Puzzling Over Kelly Macdonald in Puzzle: Not Slamming the Door

I admit I have a favorite jigsaw puzzle, saved from my children’s growing-up years. It has 300 extra-large pieces and features lots of friendly Disney characters. It’s just complicated enough to give me a mental workout, but just simple enough to keep me from turning into a nervous wreck.
It can be done in an hour or so, but I wouldn’t dream of timing myself. That would spoil the fun.

I just saw a new film, though, in which jigsaw puzzling provides a lifeline for a repressed woman who badly needs something new in her life. Puzzle, a small indie made by Hollywood veterans, provides Scottish actress Kelly Macdonald (I’ll never forget her film debut in Trainspotting!) with a quiet but complex role that makes great use of her appealing presence. In the film, she’s Agnes, wife to a suburban mechanic, mother to two grown sons, baker of birthday cakes (even for herself), and a pillar of the local Catholic church. Her husband adores her in her happy homemaker role, and is quick to tell the world how “cute” she is. We sense, though, that something is missing. She’s so used to being agreeable that her own opinions are never voiced.

Her unlikely evolution begins when she tears open a plastic bag containing the 5000 pieces of a brand-new jigsaw puzzle, someone’s casual birthday gift. Agnes discovers in herself a talent for pattern, color, and shape that allows her to quickly solve the puzzle – and feel a sense of personal accomplishment she’s previously never known. Then, on a stealthy trip into New York City to visit a puzzle store, she finds herself drawn into the world of competitive puzzling (who knew there was such a thing?) and her life is changed forever. Her unexpected new puzzle partner is veteran Indian actor Irrfan Khan, playing a man who’s everything she’s not: wealthy, educated, cynical, and from a faraway land.  His long list of time-tested puzzling strategies immediately clashes against her own much more intuitive approach. But as they hold practice sessions for the big competition she’s still keeping secret from her family, their relationship blossoms in unexpected ways.

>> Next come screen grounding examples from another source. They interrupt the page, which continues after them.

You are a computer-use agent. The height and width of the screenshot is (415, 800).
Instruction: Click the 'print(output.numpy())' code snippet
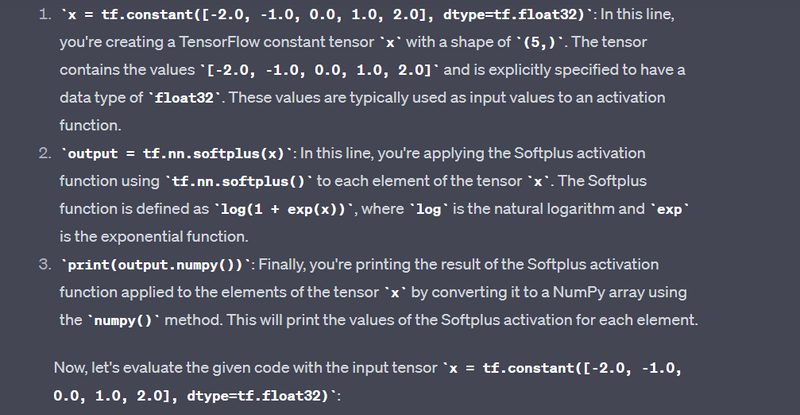(x=161, y=264)
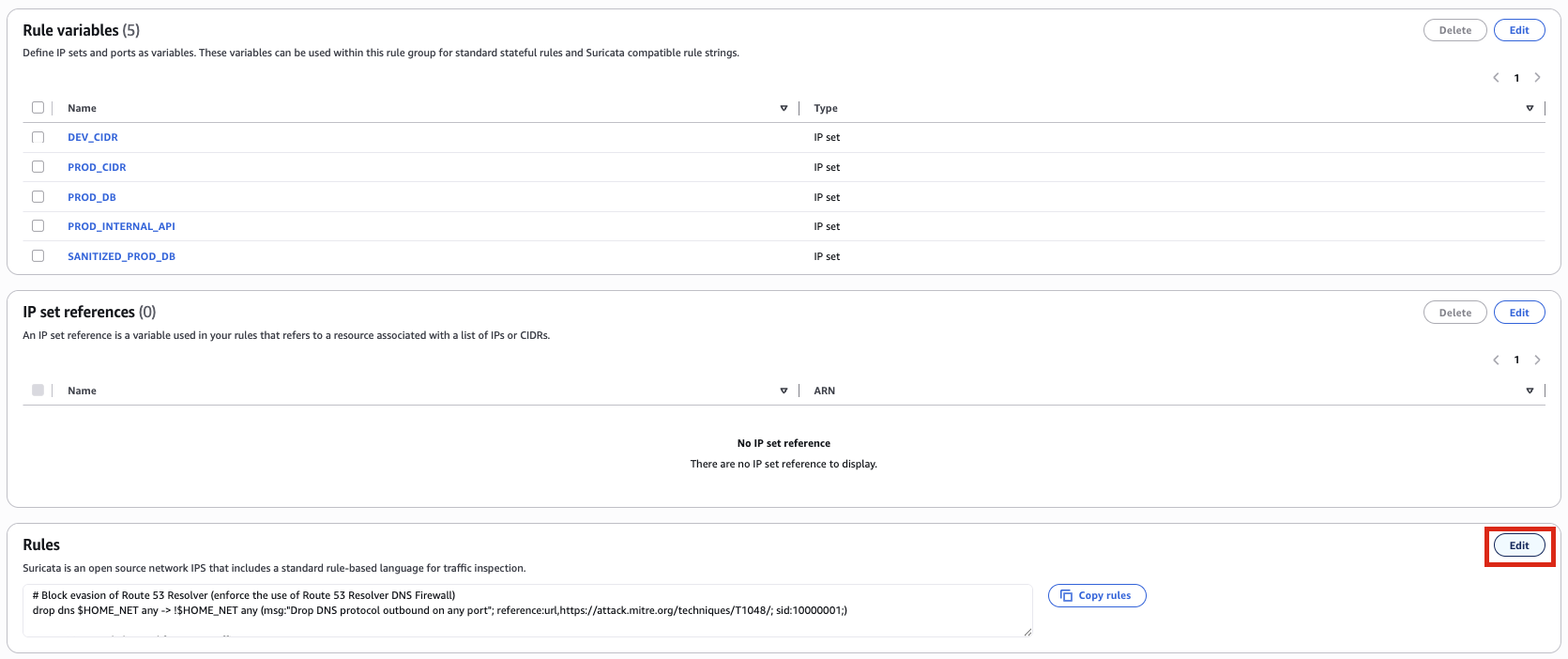
Task: Go to next page of IP set references
Action: pyautogui.click(x=1537, y=360)
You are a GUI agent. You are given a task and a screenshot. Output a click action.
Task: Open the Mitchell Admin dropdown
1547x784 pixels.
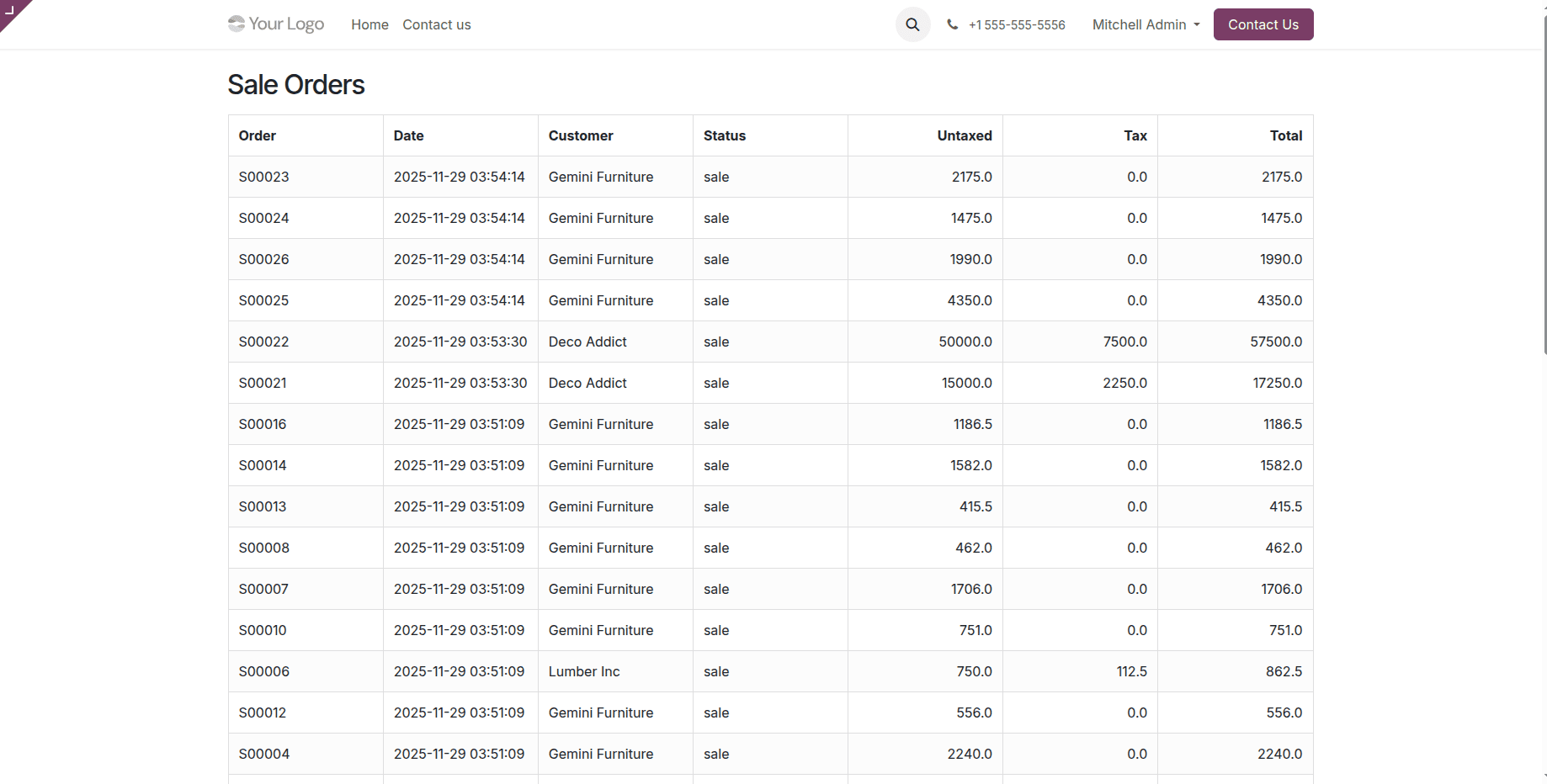pyautogui.click(x=1138, y=24)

Yet in some respects the relationship that most fascinates me is that between man and wife. Husband Louie, played by the burly David Denman, is convincing as a good-hearted  blue-collar guy who loves his wife but believes it’s his job – as a male and the household’s sole provider – to make all the big decisions without consulting her. Lacking much ambition himself, he can’t see that his wife and his eldest son are restless for new challenges in worlds he knows nothing about. Ultimately Agnes reveals to him (and to herself) how much she’s changed, in an ending that is both surprising and completely satisfying.

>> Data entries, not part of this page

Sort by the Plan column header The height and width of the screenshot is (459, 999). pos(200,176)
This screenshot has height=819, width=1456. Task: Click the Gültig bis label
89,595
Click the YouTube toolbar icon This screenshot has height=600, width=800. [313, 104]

It took me a while, after the house lights came up, to see the connection between Agnes’ psyche and that of one of literature’s most classic heroines. In the 1879 drama, A Doll’s House, Henrik Ibsen’s Nora, -- of a much higher social class than Agnes and Louie --is an adored little “wifey”  whose function in her household is primarily to be ornamental. When she dares to act on her own, we can figuratively say that the roof caves in. Nora’s third-act exit from her comfortable life proved to be a door-slam heard ‘round the world. Agnes slams no doors, nor does she make any big speeches, but her final action is her own quiet declaration of independence. Where it will finally lead her we’re not sure, but I for one am firmly on her side.